● **Required action**
Reproduce the data verbatim from the line containing "What do you" through the line containing "center [116, 212].", leaving the pictures out of your answer.

● **Input data**

==============================

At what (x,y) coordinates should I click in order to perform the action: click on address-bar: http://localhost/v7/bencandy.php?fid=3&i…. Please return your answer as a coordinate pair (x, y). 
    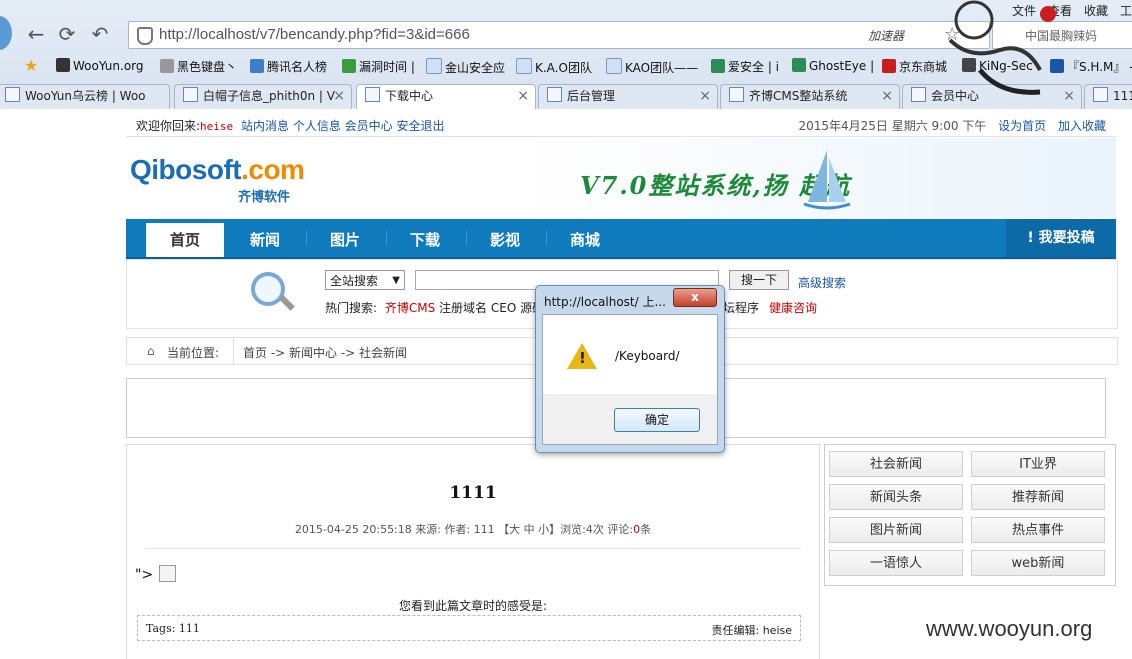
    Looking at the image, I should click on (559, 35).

==============================

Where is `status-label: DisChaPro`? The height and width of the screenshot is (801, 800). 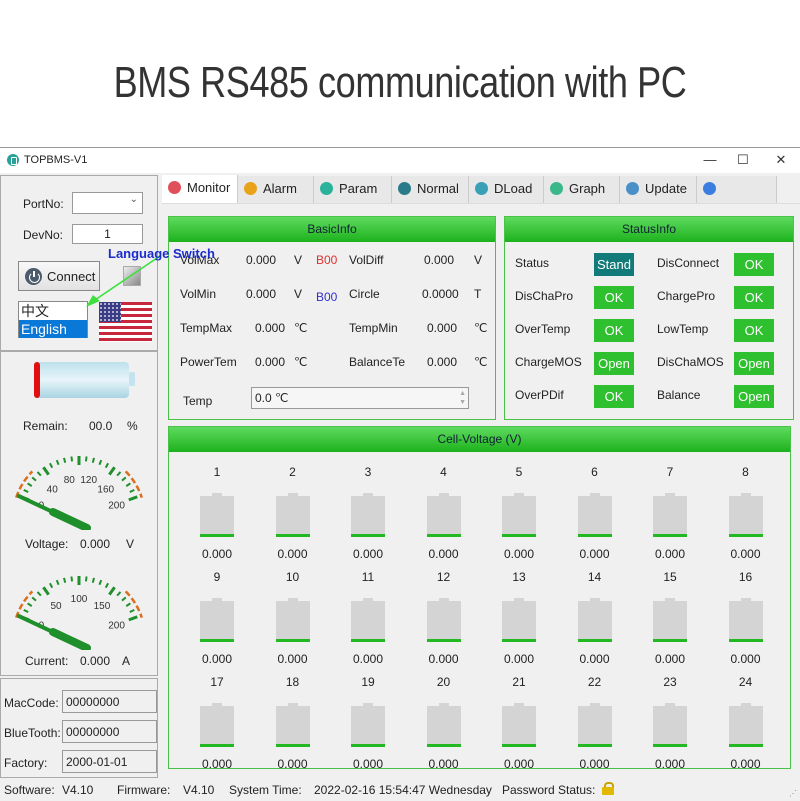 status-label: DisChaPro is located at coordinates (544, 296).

==============================

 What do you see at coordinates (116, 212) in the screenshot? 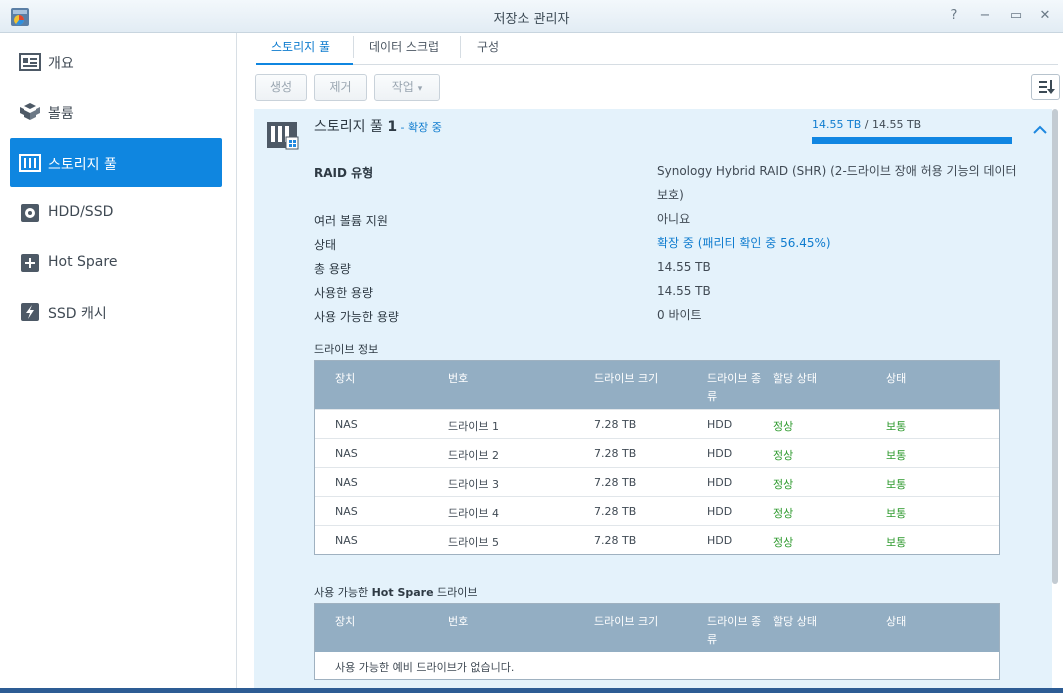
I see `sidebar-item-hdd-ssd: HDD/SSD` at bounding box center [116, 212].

==============================

● **Answer to the problem**
 What do you see at coordinates (116, 212) in the screenshot? 
I see `sidebar-item-hdd-ssd: HDD/SSD` at bounding box center [116, 212].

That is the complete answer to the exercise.